Segment Open

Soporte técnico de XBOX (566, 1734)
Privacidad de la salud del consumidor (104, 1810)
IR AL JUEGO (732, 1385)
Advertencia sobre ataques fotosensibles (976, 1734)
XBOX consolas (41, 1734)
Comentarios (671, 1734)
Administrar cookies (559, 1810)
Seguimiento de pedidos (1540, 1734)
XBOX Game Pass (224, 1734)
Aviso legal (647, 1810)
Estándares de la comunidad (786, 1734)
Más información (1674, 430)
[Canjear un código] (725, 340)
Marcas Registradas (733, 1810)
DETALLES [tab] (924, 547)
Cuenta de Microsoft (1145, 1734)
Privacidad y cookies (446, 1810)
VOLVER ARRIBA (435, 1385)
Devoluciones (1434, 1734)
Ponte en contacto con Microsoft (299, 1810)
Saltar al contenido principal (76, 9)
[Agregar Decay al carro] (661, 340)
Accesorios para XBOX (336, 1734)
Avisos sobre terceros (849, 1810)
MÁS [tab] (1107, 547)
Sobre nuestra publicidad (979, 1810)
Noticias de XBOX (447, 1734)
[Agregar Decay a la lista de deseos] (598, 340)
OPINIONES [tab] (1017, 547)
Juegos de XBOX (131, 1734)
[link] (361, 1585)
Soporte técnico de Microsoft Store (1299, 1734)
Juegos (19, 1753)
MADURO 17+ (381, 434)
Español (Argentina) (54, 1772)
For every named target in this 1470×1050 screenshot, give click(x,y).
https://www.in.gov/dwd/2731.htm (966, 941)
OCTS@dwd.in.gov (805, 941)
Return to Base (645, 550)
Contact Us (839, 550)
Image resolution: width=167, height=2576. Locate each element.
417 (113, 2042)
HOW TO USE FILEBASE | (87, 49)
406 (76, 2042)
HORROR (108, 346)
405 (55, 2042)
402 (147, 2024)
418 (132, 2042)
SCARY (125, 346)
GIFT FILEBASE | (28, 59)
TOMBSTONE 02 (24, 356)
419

Segment Closed

## [Task to complete]
Your task is to copy exactly, and only, the lines from the line with "Contact Us (839, 550)" through the last line of the entries, both included.

## [Solution to the exercise]
Contact Us (839, 550)
Image resolution: width=167, height=2576. Locate each element.
417 (113, 2042)
HOW TO USE FILEBASE | (87, 49)
406 (76, 2042)
HORROR (108, 346)
405 (55, 2042)
402 (147, 2024)
418 (132, 2042)
SCARY (125, 346)
GIFT FILEBASE | (28, 59)
TOMBSTONE 02 (24, 356)
419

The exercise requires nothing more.